YOUR GOAL:
Which lines have the string "will"? Copy all of them from the entries below.

SOURCE DATA:
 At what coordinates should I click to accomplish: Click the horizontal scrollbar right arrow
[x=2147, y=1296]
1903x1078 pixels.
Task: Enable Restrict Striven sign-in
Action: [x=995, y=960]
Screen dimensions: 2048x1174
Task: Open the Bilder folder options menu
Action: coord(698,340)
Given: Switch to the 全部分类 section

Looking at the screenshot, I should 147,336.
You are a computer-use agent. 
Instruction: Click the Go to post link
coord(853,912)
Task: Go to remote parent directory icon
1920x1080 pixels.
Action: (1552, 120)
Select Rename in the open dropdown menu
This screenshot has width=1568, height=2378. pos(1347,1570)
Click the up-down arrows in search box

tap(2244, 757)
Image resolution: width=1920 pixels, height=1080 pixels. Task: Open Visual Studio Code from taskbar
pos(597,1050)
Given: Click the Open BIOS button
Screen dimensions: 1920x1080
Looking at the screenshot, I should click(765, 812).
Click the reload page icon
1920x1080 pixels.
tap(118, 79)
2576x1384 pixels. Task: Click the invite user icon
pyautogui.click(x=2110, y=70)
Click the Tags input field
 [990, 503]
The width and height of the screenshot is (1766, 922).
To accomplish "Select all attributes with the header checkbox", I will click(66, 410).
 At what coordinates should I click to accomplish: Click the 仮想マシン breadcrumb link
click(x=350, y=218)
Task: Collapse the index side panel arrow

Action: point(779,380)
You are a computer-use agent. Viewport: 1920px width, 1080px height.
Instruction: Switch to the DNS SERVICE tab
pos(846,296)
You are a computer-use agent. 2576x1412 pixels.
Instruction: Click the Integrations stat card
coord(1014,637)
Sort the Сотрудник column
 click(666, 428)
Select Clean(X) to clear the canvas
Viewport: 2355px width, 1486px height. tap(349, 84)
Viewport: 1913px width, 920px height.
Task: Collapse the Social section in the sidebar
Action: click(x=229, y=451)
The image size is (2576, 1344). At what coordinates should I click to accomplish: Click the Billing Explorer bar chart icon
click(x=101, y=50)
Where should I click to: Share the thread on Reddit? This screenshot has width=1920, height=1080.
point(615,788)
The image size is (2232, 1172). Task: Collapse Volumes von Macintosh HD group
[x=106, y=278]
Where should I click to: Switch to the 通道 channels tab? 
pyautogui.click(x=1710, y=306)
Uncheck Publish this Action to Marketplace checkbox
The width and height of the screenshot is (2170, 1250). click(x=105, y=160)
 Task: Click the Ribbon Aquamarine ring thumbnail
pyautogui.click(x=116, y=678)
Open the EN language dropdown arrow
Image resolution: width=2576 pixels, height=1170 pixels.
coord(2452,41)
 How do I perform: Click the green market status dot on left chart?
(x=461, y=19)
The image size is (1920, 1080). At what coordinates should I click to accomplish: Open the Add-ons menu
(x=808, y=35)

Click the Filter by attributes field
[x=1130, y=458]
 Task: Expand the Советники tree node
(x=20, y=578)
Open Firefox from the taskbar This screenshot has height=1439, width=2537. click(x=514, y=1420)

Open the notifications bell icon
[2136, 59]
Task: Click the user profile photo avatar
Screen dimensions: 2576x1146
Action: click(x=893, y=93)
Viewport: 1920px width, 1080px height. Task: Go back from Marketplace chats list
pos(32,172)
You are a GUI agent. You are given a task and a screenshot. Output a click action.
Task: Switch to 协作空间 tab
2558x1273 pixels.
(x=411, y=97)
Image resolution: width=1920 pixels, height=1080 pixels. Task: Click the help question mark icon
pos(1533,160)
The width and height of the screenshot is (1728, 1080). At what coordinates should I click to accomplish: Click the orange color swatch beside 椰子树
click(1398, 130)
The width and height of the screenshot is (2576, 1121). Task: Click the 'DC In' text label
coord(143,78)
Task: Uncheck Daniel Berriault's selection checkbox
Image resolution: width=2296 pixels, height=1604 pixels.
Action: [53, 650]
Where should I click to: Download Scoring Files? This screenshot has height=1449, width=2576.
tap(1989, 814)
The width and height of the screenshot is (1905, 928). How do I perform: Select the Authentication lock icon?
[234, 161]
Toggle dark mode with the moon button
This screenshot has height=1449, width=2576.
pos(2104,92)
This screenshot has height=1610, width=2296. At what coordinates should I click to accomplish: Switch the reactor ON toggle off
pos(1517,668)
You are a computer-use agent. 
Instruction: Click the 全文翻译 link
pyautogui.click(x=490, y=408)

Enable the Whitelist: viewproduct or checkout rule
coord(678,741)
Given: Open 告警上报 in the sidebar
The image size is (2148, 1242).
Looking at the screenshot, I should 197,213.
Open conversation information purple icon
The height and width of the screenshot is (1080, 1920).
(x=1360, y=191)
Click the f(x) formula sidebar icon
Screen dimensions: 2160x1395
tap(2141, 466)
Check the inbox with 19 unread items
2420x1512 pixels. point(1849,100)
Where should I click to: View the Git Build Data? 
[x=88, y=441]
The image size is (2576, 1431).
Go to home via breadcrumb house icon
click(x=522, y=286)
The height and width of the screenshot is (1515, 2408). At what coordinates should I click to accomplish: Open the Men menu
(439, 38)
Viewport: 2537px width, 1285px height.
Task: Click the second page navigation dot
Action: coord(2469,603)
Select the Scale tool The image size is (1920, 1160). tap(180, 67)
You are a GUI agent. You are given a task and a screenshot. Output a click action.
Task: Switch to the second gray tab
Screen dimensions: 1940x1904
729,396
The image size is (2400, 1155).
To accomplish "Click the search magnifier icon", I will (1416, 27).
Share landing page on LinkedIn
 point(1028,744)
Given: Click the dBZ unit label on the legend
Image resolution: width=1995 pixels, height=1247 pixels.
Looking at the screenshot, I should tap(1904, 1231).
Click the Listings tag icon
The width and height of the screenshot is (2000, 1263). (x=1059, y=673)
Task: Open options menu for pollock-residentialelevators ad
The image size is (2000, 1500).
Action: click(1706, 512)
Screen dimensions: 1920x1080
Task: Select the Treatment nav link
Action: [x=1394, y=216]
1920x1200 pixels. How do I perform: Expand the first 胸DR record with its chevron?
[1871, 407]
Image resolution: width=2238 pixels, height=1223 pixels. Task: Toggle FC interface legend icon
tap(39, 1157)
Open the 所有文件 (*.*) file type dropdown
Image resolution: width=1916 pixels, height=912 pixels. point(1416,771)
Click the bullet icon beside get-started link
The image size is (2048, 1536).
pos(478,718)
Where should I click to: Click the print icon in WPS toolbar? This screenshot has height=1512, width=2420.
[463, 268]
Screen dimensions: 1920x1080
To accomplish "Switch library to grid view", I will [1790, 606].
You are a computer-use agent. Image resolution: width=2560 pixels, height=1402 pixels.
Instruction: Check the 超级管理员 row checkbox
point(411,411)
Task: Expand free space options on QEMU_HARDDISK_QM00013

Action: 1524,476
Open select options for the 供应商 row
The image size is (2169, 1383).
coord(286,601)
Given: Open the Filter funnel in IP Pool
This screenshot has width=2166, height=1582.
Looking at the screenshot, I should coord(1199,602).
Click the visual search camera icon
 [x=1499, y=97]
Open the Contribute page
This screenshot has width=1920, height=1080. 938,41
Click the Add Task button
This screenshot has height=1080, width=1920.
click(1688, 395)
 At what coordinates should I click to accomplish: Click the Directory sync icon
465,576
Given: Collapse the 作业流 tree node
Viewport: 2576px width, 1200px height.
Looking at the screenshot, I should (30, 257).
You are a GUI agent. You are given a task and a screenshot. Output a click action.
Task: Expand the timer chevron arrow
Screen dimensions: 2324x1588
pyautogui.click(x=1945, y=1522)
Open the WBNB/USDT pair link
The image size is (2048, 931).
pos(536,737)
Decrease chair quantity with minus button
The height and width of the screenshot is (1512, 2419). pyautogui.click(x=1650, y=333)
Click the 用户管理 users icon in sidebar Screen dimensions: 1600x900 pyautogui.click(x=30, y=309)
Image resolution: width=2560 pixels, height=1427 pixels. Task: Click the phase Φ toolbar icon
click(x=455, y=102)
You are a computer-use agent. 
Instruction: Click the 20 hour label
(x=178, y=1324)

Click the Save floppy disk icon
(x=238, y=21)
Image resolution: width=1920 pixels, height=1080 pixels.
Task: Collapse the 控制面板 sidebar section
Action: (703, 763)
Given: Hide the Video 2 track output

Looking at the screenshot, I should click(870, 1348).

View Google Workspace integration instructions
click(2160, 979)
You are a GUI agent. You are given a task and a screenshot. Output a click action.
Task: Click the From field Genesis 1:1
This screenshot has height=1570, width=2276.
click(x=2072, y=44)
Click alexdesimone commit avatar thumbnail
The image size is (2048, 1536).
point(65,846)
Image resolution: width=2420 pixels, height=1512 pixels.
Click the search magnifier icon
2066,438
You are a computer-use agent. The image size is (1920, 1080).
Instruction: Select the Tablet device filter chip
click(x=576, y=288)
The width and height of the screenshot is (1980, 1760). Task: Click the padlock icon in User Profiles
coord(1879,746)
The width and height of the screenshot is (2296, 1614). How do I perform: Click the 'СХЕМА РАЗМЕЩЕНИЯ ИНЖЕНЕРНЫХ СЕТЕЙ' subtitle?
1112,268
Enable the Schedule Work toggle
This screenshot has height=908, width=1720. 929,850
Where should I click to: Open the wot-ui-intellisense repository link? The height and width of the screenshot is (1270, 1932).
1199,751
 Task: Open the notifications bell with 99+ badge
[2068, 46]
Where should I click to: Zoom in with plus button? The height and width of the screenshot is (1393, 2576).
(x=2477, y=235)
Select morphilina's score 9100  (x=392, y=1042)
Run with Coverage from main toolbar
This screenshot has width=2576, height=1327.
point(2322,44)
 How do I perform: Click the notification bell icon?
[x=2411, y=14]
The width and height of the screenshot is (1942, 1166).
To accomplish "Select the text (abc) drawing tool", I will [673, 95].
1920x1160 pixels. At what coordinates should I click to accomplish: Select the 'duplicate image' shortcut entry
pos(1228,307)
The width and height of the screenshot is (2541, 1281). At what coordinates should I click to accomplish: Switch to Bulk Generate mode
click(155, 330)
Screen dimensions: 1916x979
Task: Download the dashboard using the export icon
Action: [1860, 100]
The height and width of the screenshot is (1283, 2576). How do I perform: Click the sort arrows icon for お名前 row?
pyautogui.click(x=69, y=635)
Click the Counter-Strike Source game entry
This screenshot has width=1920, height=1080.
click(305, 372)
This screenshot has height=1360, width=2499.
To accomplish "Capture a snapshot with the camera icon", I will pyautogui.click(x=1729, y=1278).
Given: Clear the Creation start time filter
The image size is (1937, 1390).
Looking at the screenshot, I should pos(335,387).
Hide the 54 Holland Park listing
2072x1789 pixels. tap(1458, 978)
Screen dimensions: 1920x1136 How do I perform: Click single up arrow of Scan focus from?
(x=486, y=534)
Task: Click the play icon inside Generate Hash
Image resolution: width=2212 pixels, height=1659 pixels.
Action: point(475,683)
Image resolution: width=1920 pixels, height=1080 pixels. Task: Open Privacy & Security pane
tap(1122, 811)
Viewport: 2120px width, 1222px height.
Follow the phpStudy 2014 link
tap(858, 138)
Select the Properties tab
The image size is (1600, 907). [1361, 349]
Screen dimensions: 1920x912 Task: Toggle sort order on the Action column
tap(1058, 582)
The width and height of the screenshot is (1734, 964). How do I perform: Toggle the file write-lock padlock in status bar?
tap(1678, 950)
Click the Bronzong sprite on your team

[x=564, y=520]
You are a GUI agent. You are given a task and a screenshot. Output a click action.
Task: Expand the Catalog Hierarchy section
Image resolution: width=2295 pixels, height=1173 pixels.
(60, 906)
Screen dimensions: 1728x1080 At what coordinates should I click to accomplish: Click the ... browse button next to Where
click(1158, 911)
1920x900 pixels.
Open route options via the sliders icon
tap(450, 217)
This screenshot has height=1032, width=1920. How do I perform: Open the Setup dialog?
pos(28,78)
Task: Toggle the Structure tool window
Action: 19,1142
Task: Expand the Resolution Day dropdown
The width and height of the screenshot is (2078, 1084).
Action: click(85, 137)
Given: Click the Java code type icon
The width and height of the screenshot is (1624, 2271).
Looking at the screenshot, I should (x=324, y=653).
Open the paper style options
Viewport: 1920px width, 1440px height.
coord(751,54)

ANSWER TO THIS PROBLEM:
To accomplish "Select all attributes with the header checkbox", I will click(66, 410).
To accomplish "Click the search magnifier icon", I will (1416, 27).
To accomplish "Switch library to grid view", I will [1790, 606].
To accomplish "Select the text (abc) drawing tool", I will [673, 95].
To accomplish "Capture a snapshot with the camera icon", I will pyautogui.click(x=1729, y=1278).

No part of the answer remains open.